Pressure is growing for a delay to controversial new accounting rules designed to revolutionise the way insurers report their results, with German insurer Munich Re the latest to call for a postponement.
The rules, known as IFRS 17, were unveiled earlier this year and are due to come into force in 2021. They are designed to make it easier for investors to compare insurance companies in different countries.
But insurers say changing their accounting systems will cost billions and that they need more time to put the complex new rules into action.
“For the preparers, IFRS 17 will be very expensive, and due to its complexity it will be difficult to understand for the public and the media,” said Jörg Schneider, Munich Re’s chief financial officer.
However he added that it would still be better than the current accounting system.
“In light of the necessary testing and potential refinement, a delay to IFRS 17 would be good. The more time we get to prepare, the higher the quality and consistency we can deliver.”
The call from Mr Schneider adds to a strong backlash against the rules in the UK. In the summer the chief executives of Aviva, Legal & General and Prudential wrote to the UK chancellor, Philip Hammond, to voice their dislike of the new regime.

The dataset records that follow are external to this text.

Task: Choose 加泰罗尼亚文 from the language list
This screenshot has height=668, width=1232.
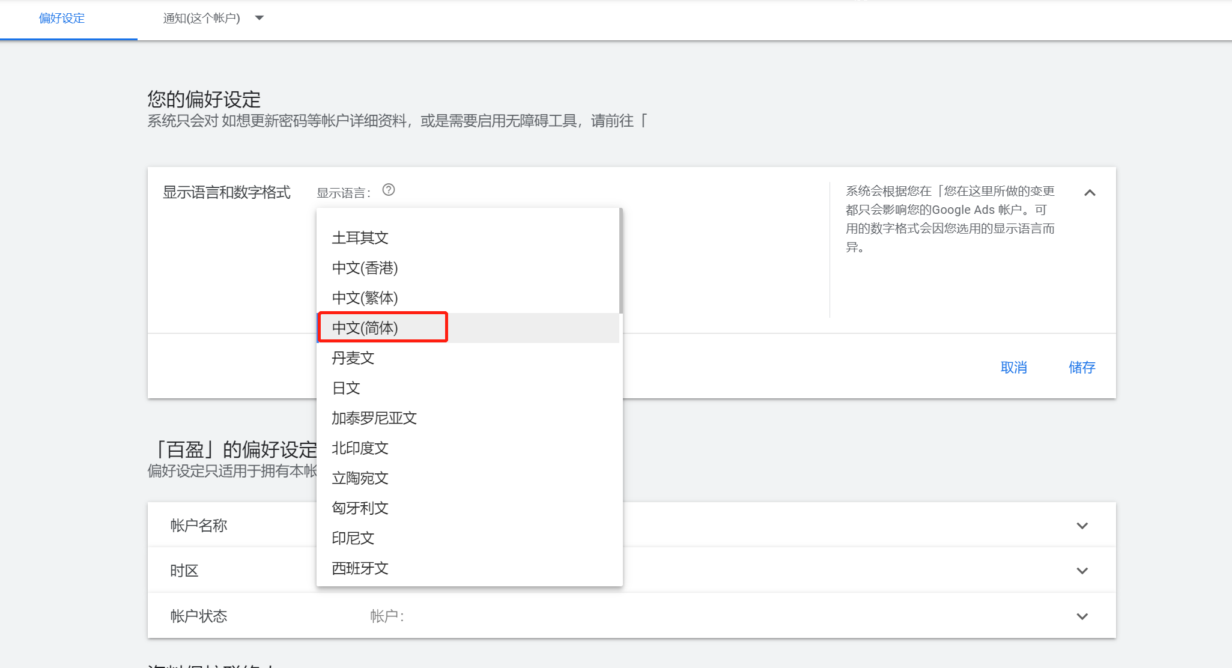Action: [x=374, y=418]
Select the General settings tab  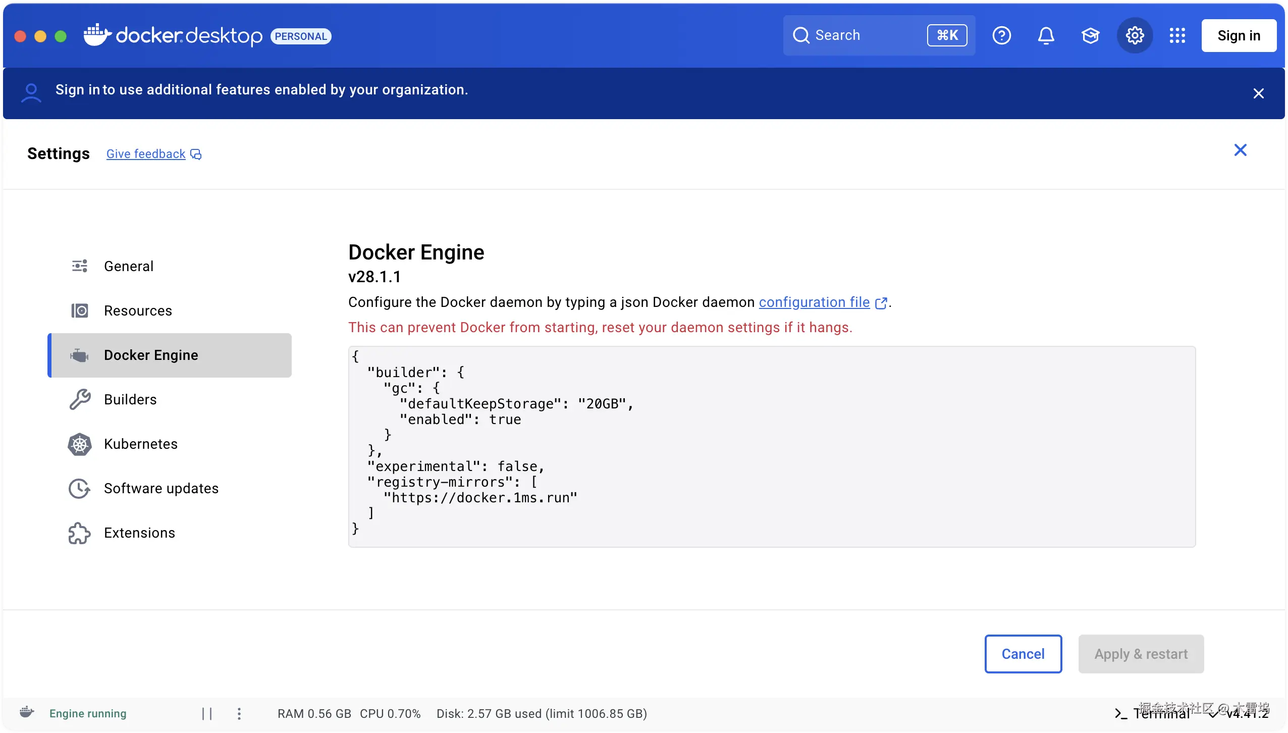(x=128, y=266)
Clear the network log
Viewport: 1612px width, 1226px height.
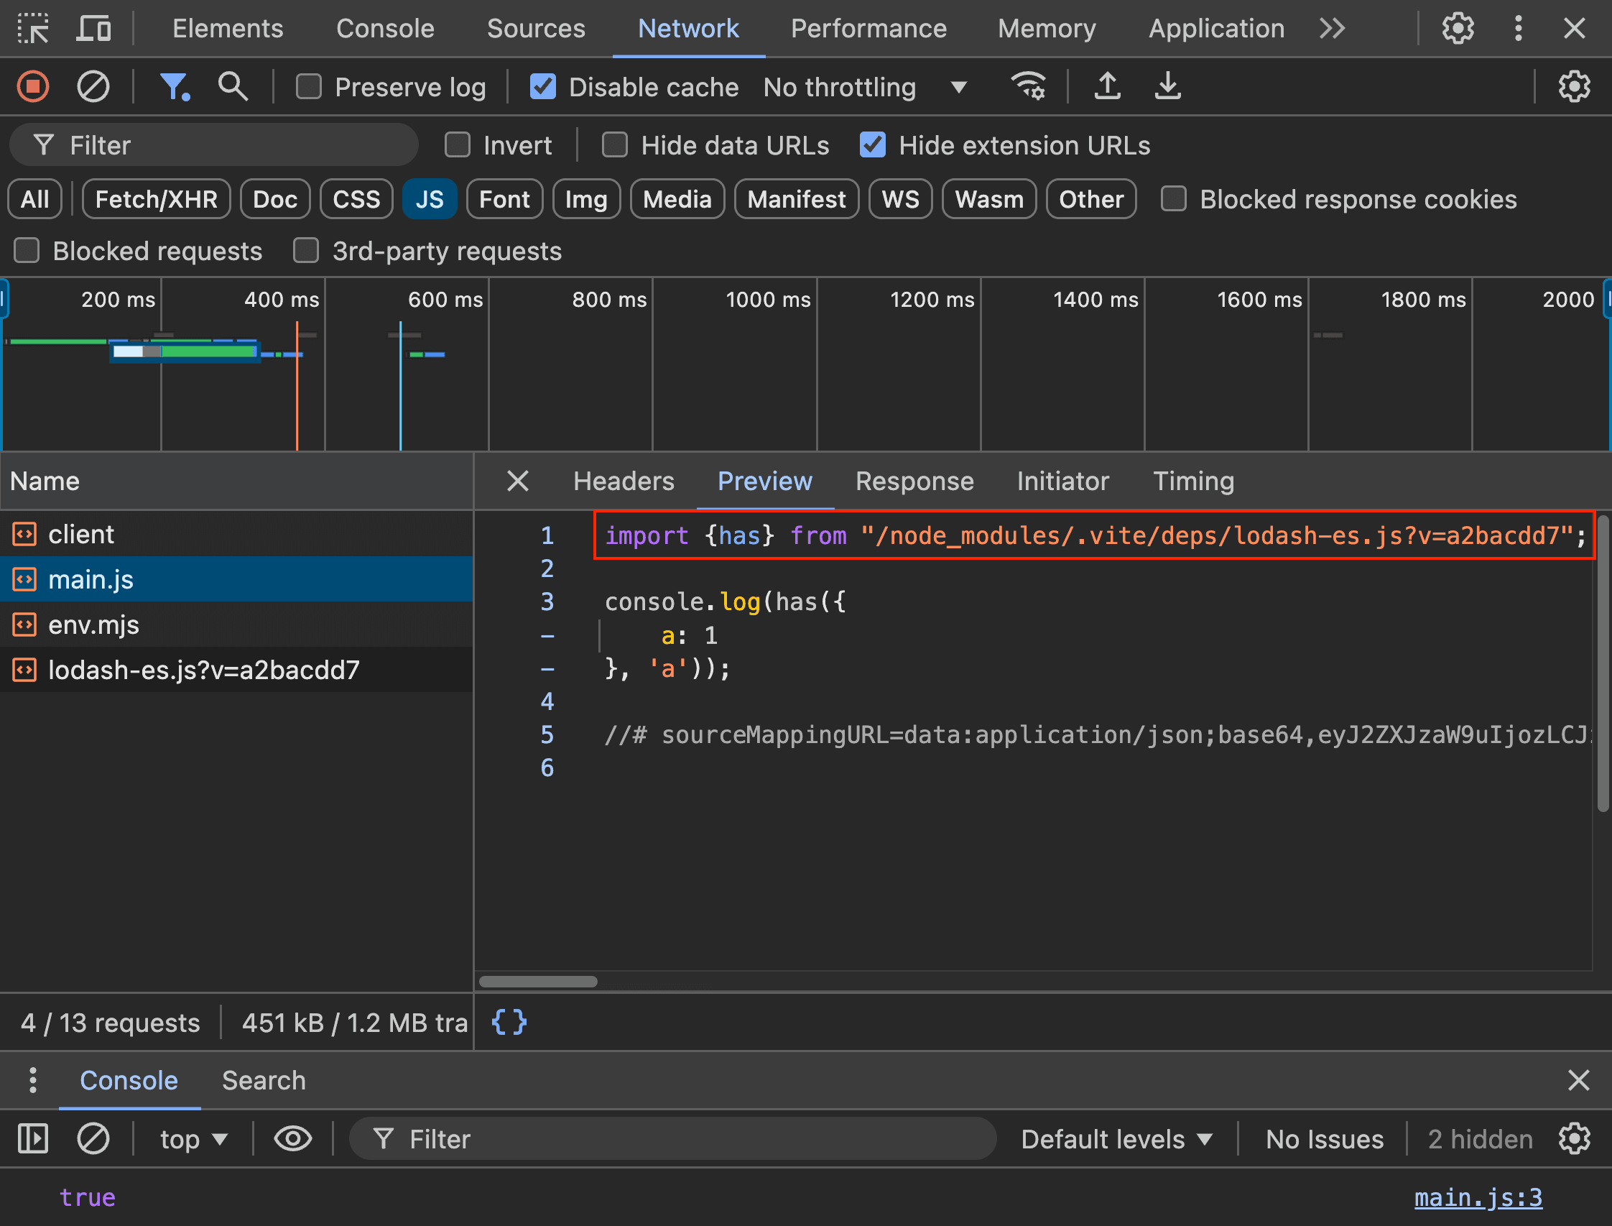coord(93,86)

“In its current form, IFRS 17 will add significant increased confusion, increased volatility, increased cost and increased complexity, hardly the ideal basis for an accounting standard which should provide understandable, relevant and reliable financial information,” they wrote, adding that: “Implementing IFRS 17 in the next couple of years is an unnecessary, costly and risky proposition which is against the interests of the UK.”
Investors are also concerned about the impact of the new rules. In a report published in October, BlackRock said it was concerned “the burdens associated with implementing the new rules under existing stretched timetables could outweigh the benefits” and said “policymakers could review the implementation deadline to ensure a smooth transition to the new standards”.
IFRS 17 has taken 20 years to develop, and is designed to replace the existing standard, IFRS 4, which allows for much more variation between countries. It will affect life insurers more than property and casualty insurers because profits from some long term contracts will have to be recognised over the life of the contract rather than upfront. The new rules could also make insurers’ results more volatile.
For insurers in the EU, the new regime comes hot on the heels of the Solvency II capital rules, which also took decades to develop and cost billions to put into practice.
Not all EU insurers oppose the new standard. Allianz, Europe’s biggest insurer by market capitalisation, is one of those in favour of IFRS 17. A spokesman said: “We welcome the new standard. We see some challenges in implementation but the new rules will create more transparency and reflect modern valuation methods.”
The insurer has even produced an animated video to explain how it all works.
Darrel Scott, a board member at the IFRS Foundation, the organisation behind the rules, said there were good reasons for pushing ahead with the current timetable.
“The quicker you can roll it out, the better it is for investors because the quicker they can apply the information,” he said. “We’ve had support from the investor side of the equation. You tend to hear that they want the information, and they are already asking for it.”